# Use Splink to match FERC1 plants to EIA plant parts

This notebook walks through how to use splink to match FERC1 plants to EIA plant parts, as is done in `pudl.analysis.record_linkage.eia_ferc1_record_linkage_splink_model.py`. Splink has several visualizations during the model training process that are helpful for understanding model weights and the input datasets. Thos visualizations are not captured in the PUDL module that implements this model, so this companion notebook provides insight into how to use splink for model development.

The [Splink docs](https://moj-analytical-services.github.io/splink/index.html) include helpful tutorials and the Github issues and discussions are also helpful places to look.

In [1]:
%load_ext autoreload
%autoreload 3

In [2]:
import sqlalchemy as sa
from splink.duckdb.linker import DuckDBLinker
from splink.duckdb.blocking_rule_library import block_on
import pandas as pd

import pudl
from pudl.analysis.record_linkage import eia_ferc1_record_linkage_splink_model as eia_ferc1_splink_model
from pudl.analysis.record_linkage.name_cleaner import CompanyNameCleaner
from pudl.analysis.record_linkage.embed_dataframe import _fill_fuel_type_from_name
from pudl.analysis.record_linkage import eia_ferc1_splink_model_config
from pudl.etl import defs

In [3]:
pudl_engine = sa.create_engine(pudl.workspace.setup.PudlPaths().pudl_db)

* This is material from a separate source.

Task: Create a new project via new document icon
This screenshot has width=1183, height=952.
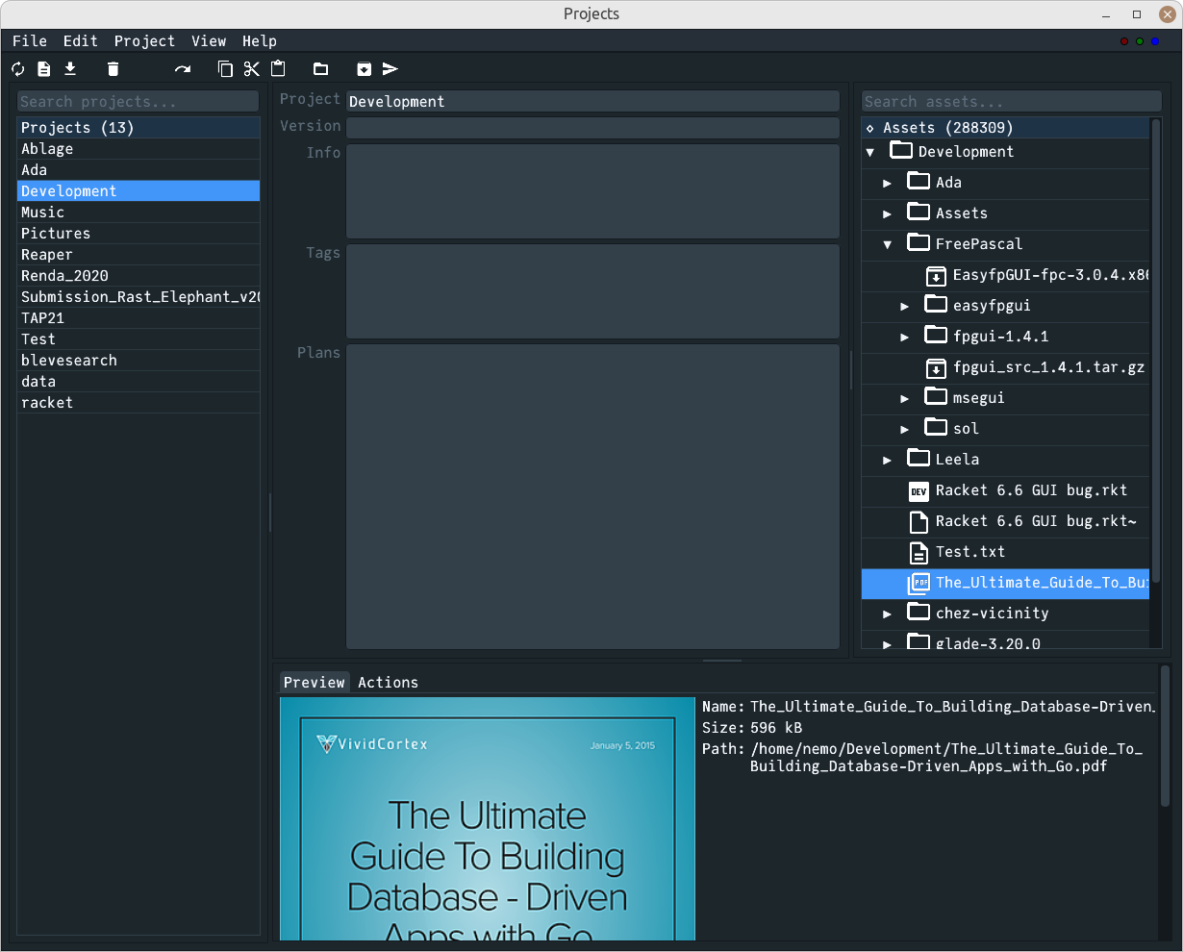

# Get model inputs and preprocess

In [26]:
out_ferc1__yearly_all_plants = defs.load_asset_value("out_ferc1__yearly_all_plants")
out_ferc1__yearly_steam_plants_fuel_by_plant_sched402 = defs.load_asset_value("out_ferc1__yearly_steam_plants_fuel_by_plant_sched402")
out_eia__yearly_plant_parts = defs.load_asset_value("out_eia__yearly_plant_parts")

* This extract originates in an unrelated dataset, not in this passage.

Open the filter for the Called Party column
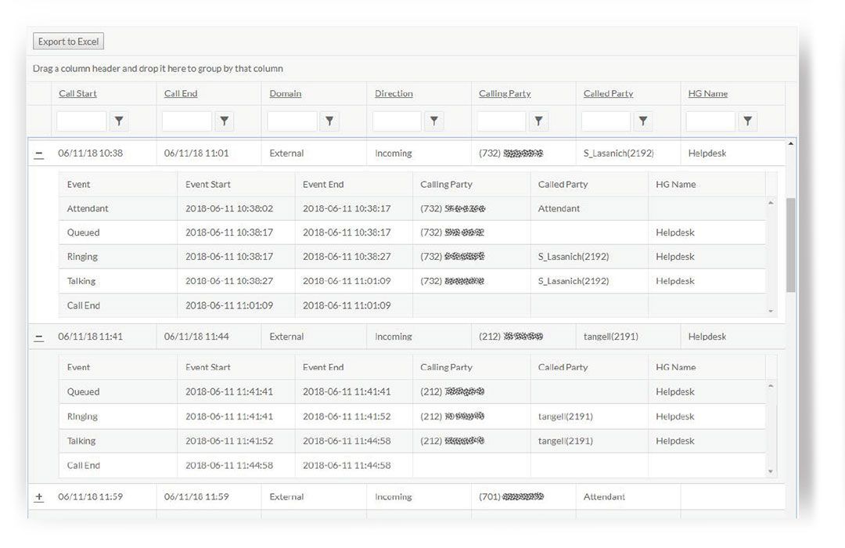This screenshot has height=548, width=845. click(643, 121)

pudl_io_manager: experimental support for parquet enabled. (read=True, write=True)
pudl_io_manager: experimental support for parquet enabled. (read=True, write=True)
pudl_io_manager: experimental support for parquet enabled. (read=True, write=True)


In [5]:
inputs = eia_ferc1_splink_model.get_compiled_input_manager(out_ferc1__yearly_all_plants,
                                                           out_ferc1__yearly_steam_plants_fuel_by_plant_sched402,
                                                           out_eia__yearly_plant_parts)

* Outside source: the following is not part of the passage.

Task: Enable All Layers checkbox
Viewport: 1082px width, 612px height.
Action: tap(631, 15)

2024-02-13 15:28:54 [    INFO] catalystcoop.pudl.analysis.record_linkage.eia_ferc1_record_linkage:415 Preparing the FERC1 tables.
2024-02-13 15:29:36 [    INFO] catalystcoop.pudl.analysis.record_linkage.eia_ferc1_record_linkage:820 Updating 77 training records with 1:m plant parts.
2024-02-13 15:29:36 [    INFO] catalystcoop.pudl.analysis.record_linkage.eia_ferc1_record_linkage:717 Restricting training data on years: 2001|2002|2003|2004|2005|2006|2007|2008|2009|2010|2011|2012|2013|2014|2015|2016|2017|2018|2019|2020|2021|2022|2023


In [6]:
eia_df, ferc_df = eia_ferc1_splink_model.get_input_dfs(inputs)
train_df = eia_ferc1_splink_model.get_training_data_df(inputs)

In [7]:
plant_name_cleaner = CompanyNameCleaner(
    cleaning_rules_list=[
        "replace_amperstand_between_space_by_AND",
        "replace_hyphen_between_spaces_by_single_space",
        "replace_underscore_by_space",
        "replace_underscore_between_spaces_by_single_space",
        "remove_text_puctuation_except_dot",
        "remove_math_symbols",
        "add_space_before_opening_parentheses",
        "add_space_after_closing_parentheses",
        "remove_parentheses",
        "remove_brackets",
        "remove_curly_brackets",
        "enforce_single_space_between_words",
    ]
)
utility_name_cleaner = CompanyNameCleaner()

In [8]:
ferc_df["plant_name"] = plant_name_cleaner.apply_name_cleaning(ferc_df["plant_name"])
ferc_df["utility_name"] = utility_name_cleaner.apply_name_cleaning(ferc_df["utility_name"])
ferc_df["fuel_type_code_pudl"] = _fill_fuel_type_from_name(ferc_df, "fuel_type_code_pudl", "plant_name")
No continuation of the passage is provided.